I think one of the difficulties of making good analogies is to decide whether 
or 
not the analogy should inflate or deflate the thing that prompts comparison, or 
to keep the comparisons parallel.  To inflate is to be sardonic or -- most 
commonly --hyperbolic.  When you compared a famous academic dispute to a 
shooting battlefield, as if the two things were parallel, you used hyperbole. 
 Popper did that himself when he joked that Wittgenstein was threatening him 
with a fireplace poker.  It's irony, or trivialization, I suppose, when the 
comparsion goes the other way.  A sober analogy keeps the things being compared 
more or less equal to emphasize that they really do share at least one 
attribute.  Yes, I agree that anything can be likened to anything else, and 
that 
anything can be taken as if it were something else -- metaphorically -- but of 
course one must recognize how the matches will alter the concept being 
addressed.  Being alert to that and being good at manipulating the comparisons 
and stand-ins of things and concepts must be central to creativity.  It's 
certainly true of art from all the periods and styles I know of. Every painted 
or sculpted shape or every spoken or written word is a stand-in for something 
else and many other things and feelings and confabulations.  

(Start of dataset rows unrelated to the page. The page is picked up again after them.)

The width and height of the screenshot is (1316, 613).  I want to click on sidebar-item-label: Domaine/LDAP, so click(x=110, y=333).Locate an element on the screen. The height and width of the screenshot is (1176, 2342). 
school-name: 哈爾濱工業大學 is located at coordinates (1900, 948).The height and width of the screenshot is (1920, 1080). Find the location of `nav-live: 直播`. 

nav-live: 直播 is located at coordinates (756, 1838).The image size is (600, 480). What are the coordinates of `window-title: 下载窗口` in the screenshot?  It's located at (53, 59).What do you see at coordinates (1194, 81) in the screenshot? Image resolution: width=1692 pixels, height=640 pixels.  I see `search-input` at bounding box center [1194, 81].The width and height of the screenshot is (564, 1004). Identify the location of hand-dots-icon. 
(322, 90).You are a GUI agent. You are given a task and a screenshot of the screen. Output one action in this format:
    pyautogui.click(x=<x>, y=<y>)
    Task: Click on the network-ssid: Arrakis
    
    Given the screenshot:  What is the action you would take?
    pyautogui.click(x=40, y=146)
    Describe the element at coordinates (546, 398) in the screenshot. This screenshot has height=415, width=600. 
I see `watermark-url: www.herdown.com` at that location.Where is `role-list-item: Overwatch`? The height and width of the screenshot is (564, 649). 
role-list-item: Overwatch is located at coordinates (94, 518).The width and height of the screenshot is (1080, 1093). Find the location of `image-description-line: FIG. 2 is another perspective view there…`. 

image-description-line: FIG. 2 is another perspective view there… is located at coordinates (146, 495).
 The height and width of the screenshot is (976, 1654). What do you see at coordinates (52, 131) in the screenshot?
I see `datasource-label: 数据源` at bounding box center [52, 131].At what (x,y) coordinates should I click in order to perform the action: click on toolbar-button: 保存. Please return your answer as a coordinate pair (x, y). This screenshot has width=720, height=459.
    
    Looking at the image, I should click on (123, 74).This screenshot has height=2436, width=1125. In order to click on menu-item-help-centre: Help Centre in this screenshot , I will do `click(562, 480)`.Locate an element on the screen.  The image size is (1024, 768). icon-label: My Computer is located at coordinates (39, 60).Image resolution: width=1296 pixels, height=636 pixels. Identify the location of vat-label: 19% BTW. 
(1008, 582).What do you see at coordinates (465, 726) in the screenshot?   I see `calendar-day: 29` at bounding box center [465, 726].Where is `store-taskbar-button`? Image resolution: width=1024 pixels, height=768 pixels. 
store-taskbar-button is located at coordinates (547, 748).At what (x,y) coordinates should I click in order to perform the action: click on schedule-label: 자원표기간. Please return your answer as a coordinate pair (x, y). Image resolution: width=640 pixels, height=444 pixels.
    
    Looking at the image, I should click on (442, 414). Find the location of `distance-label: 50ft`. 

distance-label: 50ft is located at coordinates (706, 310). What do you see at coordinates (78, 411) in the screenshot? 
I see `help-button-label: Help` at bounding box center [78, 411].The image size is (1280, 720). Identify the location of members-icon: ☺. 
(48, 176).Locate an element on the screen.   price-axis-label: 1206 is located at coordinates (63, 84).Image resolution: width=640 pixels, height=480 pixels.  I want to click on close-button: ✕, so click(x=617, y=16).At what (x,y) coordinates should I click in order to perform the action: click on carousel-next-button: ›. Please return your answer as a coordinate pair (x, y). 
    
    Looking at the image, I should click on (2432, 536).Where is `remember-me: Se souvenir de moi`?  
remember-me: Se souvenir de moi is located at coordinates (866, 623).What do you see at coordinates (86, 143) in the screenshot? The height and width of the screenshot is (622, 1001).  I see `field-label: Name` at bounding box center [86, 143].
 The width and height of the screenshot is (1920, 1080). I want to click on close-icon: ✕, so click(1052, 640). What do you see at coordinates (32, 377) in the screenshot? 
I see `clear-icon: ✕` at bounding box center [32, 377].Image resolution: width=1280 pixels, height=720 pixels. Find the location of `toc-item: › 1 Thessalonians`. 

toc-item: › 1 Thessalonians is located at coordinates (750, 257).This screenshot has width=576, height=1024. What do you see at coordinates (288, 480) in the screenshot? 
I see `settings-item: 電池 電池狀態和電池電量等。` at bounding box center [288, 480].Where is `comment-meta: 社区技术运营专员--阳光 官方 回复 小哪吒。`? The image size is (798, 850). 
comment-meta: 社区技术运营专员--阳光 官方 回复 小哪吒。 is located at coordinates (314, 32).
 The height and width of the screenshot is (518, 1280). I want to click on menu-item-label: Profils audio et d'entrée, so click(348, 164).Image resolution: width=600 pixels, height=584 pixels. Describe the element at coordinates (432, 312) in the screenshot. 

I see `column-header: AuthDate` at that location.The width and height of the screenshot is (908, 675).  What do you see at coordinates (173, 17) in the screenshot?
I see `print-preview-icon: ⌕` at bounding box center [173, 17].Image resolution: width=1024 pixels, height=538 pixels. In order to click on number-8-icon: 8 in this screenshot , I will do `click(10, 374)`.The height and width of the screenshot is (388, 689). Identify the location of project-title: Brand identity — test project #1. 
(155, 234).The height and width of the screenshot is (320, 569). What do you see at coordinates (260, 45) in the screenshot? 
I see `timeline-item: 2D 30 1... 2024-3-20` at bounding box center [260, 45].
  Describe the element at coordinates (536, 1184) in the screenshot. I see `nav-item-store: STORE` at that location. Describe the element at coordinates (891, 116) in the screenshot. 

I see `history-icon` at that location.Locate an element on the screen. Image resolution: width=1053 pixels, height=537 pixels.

I've been reading Proust and just finished a lengthy and wonderfully hyperbolic 
analogy where the narrator compares an wierd event in a crowded restaurant 
involving an agile soldier who prances along the top of a continuous row of 
 banquettes to a sculpted Greek frieze on the Parthenon.   Proust describes a 
 ludicrous event and turns it into a graceful and noble dance, worthy of gods 
and awe.  It's hyperbole but it also underscores the grace of the soldier who 
prances along a very narrow ledge as if he was carved in marble on a shallow 
long frieze.  

wc 



________________________________
From: "[email protected]" <[email protected]>
To: [email protected]
Sent: Wed, January 16, 2013 11:21:04 PM
Subject: Re: Art is money

William, you're the guy who champions anything at all as "like" anything
else, "anything at all as a "metaphore".   For you now to declare that you
can't tolerate the comparison of parlor or meeting-hall conflicts to
"battlefields" feels dismayingly disingenuous.

In a message dated 1/16/13 6:22:34 PM, [email protected] writes:


> As a longtime academic and administrator in a tier 1 research university,
> where
> real reputations are at stake for the merest of reasons, I know what
> lecture
> hall or conference room arguments are like and they cannot be equated with
> actual foxhole or battlefield life and death terror, usually random, which
> makes
> it all the more fearful.  It's hyperbole to compare any academic dispute
> with
> any real-world shooting battlefield. Period.